Pan is an Afro-Asiatic dialect cluster spoken in Plateau State, Nigeria.

==Dialects==
Dialects are Bwol, Dimmuk (Doemak), Gworam, Jipal, Kofyar (Kwong), Kwagallak (Kwolla), and Mirriam (Mernyang).

Blench (2019) lists the following language varieties in the Pan cluster. Village locations are cited by Blench (2019) from Hon, et al. (2014).
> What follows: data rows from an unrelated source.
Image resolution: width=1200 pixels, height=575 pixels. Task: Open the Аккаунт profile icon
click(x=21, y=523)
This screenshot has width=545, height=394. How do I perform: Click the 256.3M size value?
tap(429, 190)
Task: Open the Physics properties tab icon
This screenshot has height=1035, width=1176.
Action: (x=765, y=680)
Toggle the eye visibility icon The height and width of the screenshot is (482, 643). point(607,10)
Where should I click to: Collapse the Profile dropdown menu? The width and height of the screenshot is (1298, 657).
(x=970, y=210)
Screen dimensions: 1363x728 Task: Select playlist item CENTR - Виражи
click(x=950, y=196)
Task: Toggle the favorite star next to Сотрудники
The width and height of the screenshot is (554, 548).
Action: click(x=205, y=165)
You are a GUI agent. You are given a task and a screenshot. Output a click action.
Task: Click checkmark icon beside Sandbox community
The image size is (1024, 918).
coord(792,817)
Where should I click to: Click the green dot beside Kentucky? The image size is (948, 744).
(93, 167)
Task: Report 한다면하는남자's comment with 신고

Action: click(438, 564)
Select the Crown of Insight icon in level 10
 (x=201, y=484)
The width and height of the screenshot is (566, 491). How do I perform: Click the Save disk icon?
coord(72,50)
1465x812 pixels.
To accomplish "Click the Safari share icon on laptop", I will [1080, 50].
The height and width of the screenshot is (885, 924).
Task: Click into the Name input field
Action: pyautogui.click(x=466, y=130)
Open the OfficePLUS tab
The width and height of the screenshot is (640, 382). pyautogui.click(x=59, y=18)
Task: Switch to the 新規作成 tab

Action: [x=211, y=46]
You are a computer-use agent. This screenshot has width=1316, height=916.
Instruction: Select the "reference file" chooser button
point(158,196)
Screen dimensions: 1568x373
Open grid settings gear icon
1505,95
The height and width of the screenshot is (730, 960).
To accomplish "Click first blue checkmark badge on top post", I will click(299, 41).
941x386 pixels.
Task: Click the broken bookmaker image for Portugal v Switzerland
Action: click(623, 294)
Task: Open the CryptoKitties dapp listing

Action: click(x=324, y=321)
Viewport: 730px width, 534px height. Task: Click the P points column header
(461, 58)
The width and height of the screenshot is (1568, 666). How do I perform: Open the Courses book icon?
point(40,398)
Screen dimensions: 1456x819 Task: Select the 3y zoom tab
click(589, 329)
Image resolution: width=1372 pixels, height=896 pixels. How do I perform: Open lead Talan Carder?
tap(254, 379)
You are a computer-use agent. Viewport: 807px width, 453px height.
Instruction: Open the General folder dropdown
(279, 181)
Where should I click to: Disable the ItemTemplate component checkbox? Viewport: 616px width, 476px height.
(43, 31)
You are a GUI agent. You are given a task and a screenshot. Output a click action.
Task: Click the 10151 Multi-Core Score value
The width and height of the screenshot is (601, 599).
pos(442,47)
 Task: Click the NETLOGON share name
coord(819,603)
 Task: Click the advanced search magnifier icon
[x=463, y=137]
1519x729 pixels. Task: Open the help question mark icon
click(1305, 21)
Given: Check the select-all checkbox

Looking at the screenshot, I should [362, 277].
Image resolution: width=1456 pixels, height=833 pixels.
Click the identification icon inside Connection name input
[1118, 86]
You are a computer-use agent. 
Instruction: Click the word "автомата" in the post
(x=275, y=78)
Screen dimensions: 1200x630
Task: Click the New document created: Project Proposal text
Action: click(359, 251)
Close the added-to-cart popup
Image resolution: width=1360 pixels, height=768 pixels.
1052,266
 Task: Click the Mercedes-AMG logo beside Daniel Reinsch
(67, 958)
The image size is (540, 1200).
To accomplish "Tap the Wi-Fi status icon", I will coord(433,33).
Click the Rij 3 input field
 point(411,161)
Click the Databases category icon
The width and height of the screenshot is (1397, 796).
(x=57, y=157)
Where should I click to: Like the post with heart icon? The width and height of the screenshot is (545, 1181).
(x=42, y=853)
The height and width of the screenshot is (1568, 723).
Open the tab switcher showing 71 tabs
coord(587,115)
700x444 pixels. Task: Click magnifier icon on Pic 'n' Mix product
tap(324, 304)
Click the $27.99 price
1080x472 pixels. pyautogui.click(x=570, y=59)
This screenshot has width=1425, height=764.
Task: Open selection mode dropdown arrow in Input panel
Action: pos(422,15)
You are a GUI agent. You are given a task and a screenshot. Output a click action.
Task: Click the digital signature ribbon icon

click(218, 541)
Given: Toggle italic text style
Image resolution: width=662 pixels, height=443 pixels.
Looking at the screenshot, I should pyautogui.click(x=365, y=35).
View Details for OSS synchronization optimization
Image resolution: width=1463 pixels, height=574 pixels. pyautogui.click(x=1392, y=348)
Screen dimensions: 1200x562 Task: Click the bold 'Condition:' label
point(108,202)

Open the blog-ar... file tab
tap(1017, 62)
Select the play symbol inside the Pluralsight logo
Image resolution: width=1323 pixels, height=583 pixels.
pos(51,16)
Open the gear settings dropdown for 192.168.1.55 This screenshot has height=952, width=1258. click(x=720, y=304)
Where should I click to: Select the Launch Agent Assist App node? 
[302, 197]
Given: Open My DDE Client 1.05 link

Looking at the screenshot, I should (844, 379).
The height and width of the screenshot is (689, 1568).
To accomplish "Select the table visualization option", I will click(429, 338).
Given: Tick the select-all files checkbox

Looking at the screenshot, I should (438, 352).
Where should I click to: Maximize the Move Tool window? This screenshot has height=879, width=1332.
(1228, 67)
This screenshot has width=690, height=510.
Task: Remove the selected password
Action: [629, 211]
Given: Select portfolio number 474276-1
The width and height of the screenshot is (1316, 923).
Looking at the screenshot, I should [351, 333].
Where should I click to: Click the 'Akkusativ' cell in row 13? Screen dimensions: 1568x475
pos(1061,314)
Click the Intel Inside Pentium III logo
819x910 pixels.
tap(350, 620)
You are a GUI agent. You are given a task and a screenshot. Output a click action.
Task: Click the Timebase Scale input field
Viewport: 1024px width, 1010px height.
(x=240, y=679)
- Mernyang: spoken in Dokan Kasuwa, Dokan Tofa, Kwaning, Laardang, Kwang, Kwa, Miket villages
- Doemak: spoken in Kofyar Doemak, Goechim, Ba'ap, Kopar, Doemak villages
- Tèŋ (Teng): spoken in Nteng, Gyeer, Ɗoop, Kelaghan, Loon, Kwakii, Zhep Morop, Gorom villages
- Kwagallak: spoken in Tim, Kopfogon, Chim, Yitiar, Kwoor, Kwalla, Shangfuup, Kopbepang, Moeda villages
- Bwol (Bwall): spoken in Dungras, Nakum, Tanba, Bwall, Goepil villages
- Gworam
- Jipal: spoken in Katul, Kabum, Kanjing, Kaburuk, Shawk, Kaper, rundum, Jipal, Bul, Kwa, Male, Zwakal villages
- Shindai

Note that in the villages names, orthographic oe stands for the mid central vowel ə, a practice that had been adopted by missionaries in the Shendam area during the 1930s, such as Father E. Sirlinger.